「水平社歴史館」設立にあたって
※1999年4月1日、「水平社博物館」に名称変更しました。



1922年3月3日、「人の世に熱あれ、人間に光あれ」と高らかに人間の尊厳と平等をうたい上げて、全国水平社は創立されました。70有余年を経た今、創立者であった西光万吉(さいこうまんきち)、阪本清一郎(さかもとせいいちろう)、駒井喜作(こまいきさく)、米田富(よねだとみ)ら諸先輩は歴史上の人物になりましたが、水平社宣言は、日本で最初の人権宣言といわれ、解放運動の魂として生きつづけています。平和と人権の確立をめざす部落解放運動の原点が、全国水平社にあることは言うまでもなく、その歴史と精神は、水平社運動に身を投じた諸先輩の闘いによってつちかわれてきたものであります。

1986年、水平社発祥の地、奈良県御所市柏原で地区改良事業が着手され景観が変貌するにつれ、水平社魂の希薄化が危惧されました。
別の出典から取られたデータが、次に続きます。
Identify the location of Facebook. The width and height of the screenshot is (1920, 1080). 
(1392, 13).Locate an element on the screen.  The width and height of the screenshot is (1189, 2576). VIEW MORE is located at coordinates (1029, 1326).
ここ柏原をぬきに水平社を語ることはできず、それゆえにこの地の闘いの歴史を永遠に残したい気持ちに駆られるのは当然のことであろうと思われます。水平社創立者たちをはじめとして多くの名もなき諸先輩が差別に抗して生きてきた事実を掘り起こし、その残した足跡を保存していくことの重要性を感じ、「水平社歴史館」建設の運びとなりました。

世界人権宣言が国連で採択されてから50年、「人種差別撤廃条約」の批准や「国連人権教育のための10年」の決議、また、我が国においても「人権擁護施策推進法」や「アイヌ新法」が制定されるなど、人権に対する国際的関心が高まっています。この高揚を契機に21世紀を人権の世紀と位置づけると同時に、先駆的な役割を果たした水平社の世界史的な意義を捉え、水平社発祥の地、御所市柏原を人権のふるさととしてここに「水平社歴史館」を設立したのです。

「水平社歴史館」は人権情報発信基地としての役割を担い、あらゆる差別撤廃に向けた情報を発信する施設をめざします。